Step 1: Create a function to capture image and add to the facial recognition database
def input_face_sample(name):
tts_res = YanAPI.start_voice_tts("Taking photo, cheese",False)
#take a photo
res = YanAPI.take_vision_photo()
print(res)
if(res["code"] == 0):
#retrieve photo image
path = "/tmp/"
YanAPI.get_vision_photo(res["data"]["name"], path)
photo = path + res["data"]["name"]
photo_name = res["data"]["name"]
#upload to FR database
YanAPI.upload_vision_photo_sample(photo)
#put link image with name
YanAPI.set_vision_tag([photo_name],name)
else:
print(res["msg"])
Step 2: Listen to the voice and translate it into Text.
listen_res = YanAPI.sync_do_voice_asr()
Step 3: To check if user said the "new face" comment
if len(listen_res["data"]) > 0:# user said something
question=listen_res["data"]['intent']['answer']['question']['question']
if question.lower().strip()=="new face": #to check if the user said "new face"
Step 4: Response to the user and ask user the name of the face.
tts_res = YanAPI.start_voice_tts("Sure, what is the name of the new face?",False)
time.sleep(2) #sleep 2 seconds to ensure the voice will not be interapt by the code below
listen_res = YanAPI.sync_do_voice_asr() # listen again to get the name.
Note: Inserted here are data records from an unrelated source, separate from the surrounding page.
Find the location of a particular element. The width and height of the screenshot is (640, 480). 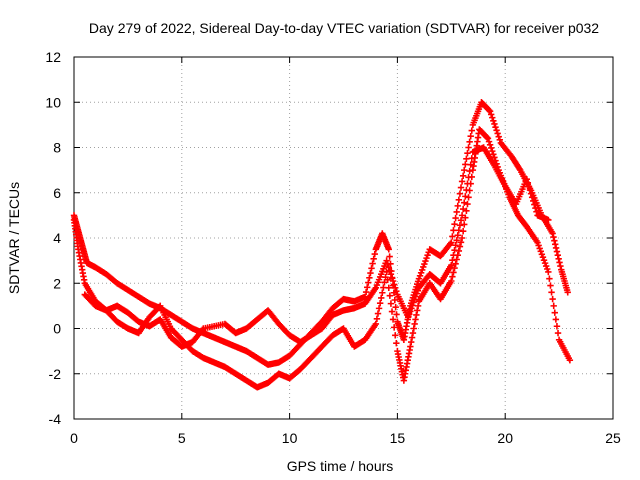

y-tick-label: -2 is located at coordinates (56, 374).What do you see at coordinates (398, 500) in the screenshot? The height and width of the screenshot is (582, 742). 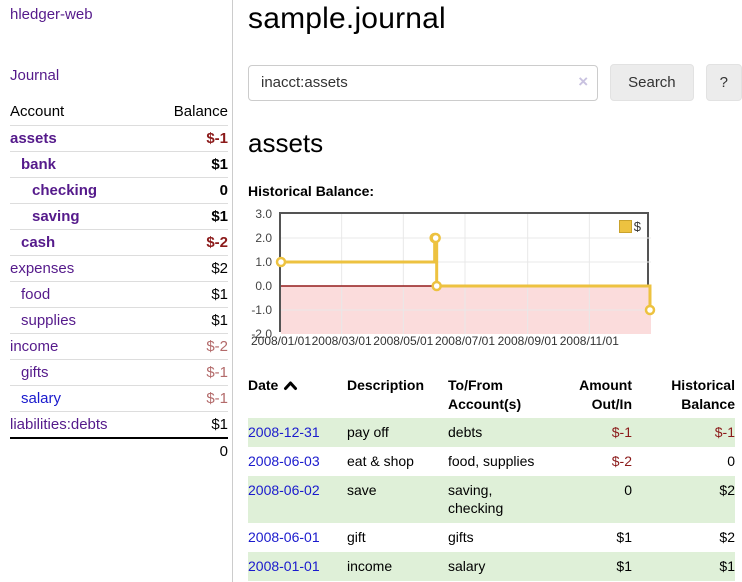 I see `transaction-description: save` at bounding box center [398, 500].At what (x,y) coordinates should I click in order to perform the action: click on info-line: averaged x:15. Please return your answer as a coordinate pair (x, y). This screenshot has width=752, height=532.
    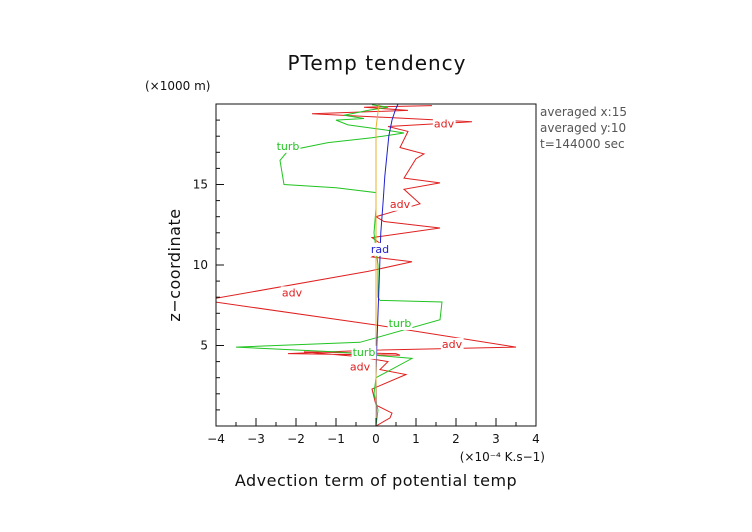
    Looking at the image, I should click on (584, 112).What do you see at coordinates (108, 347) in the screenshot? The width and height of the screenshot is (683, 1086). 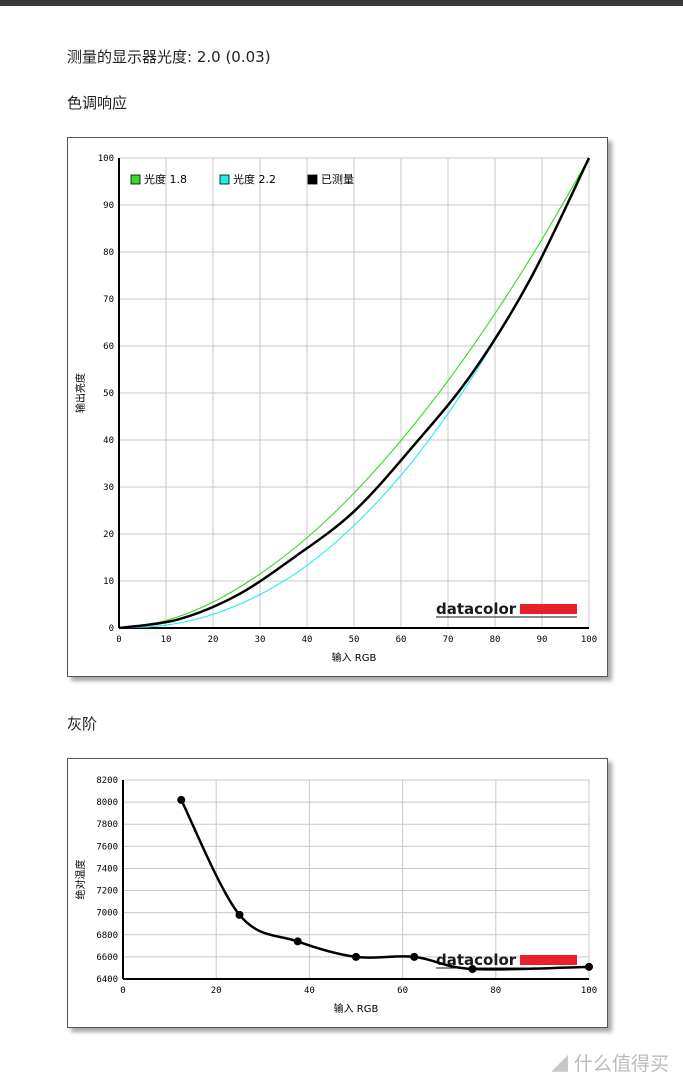 I see `y-tick-label: 60` at bounding box center [108, 347].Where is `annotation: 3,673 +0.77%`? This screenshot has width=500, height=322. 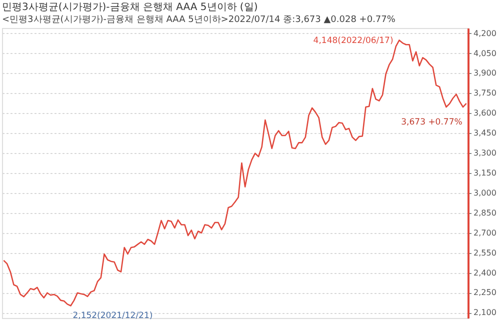
annotation: 3,673 +0.77% is located at coordinates (432, 122).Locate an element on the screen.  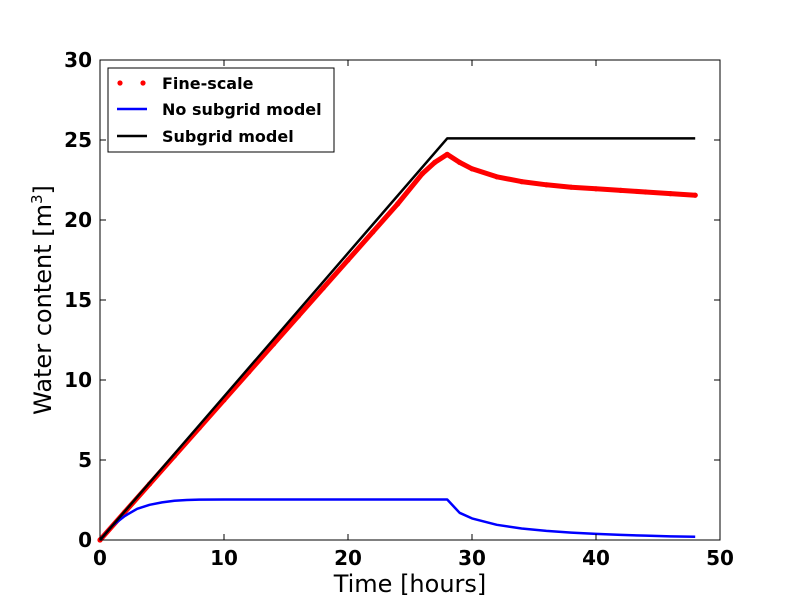
y-tick-label-15: 15 is located at coordinates (78, 300).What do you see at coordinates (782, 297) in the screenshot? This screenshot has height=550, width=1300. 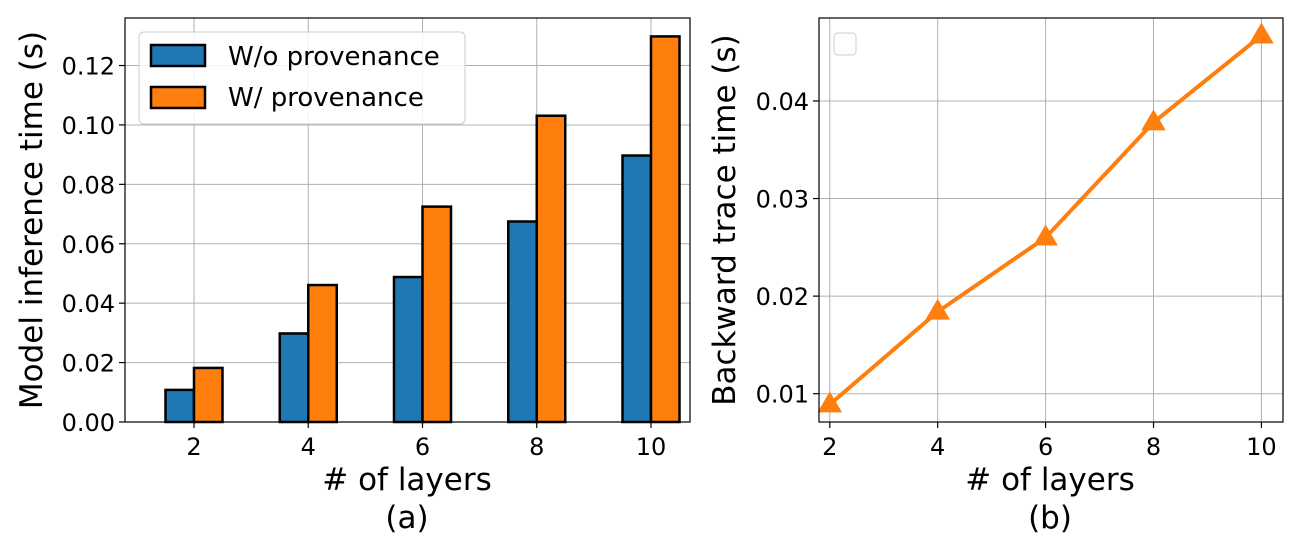 I see `panel-b-y-tick-label: 0.02` at bounding box center [782, 297].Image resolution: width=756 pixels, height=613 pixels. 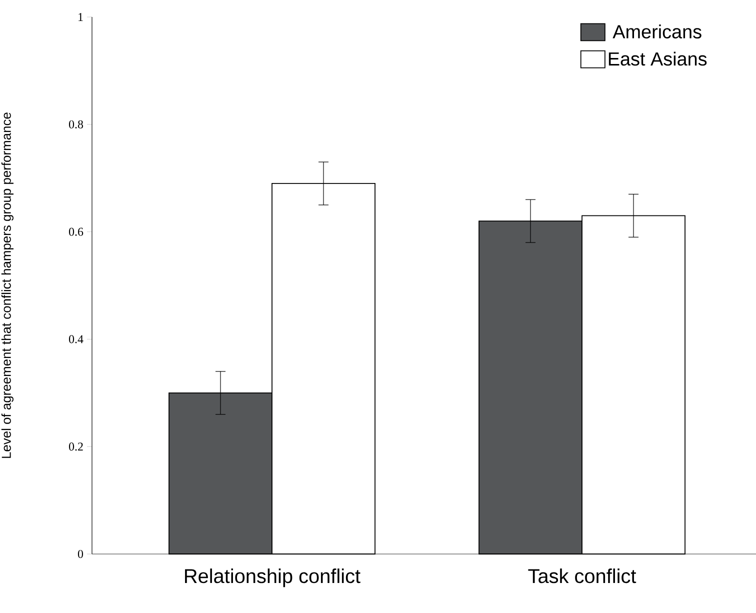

name=listen_res["data"]['intent']['answer']['question']['question'];
tts_res = YanAPI.start_voice_tts("Thank you. "+name+", please face my camera.",False)
time.sleep(5);
Step 5: Once the name is captured, detect the number of face in camera to ensure only 1 person is captured and call the function created by Step 1
res=YanAPI.sync_do_face_recognition('quantity')
face_quantity=res['data']['quantity'];
if face_quantity==1:
input_face_sample(name) #call the function created by step 1
else:
tts_res = YanAPI.start_voice_tts("Sorry, only 1 face is allowed. Adding new face cancelled",False)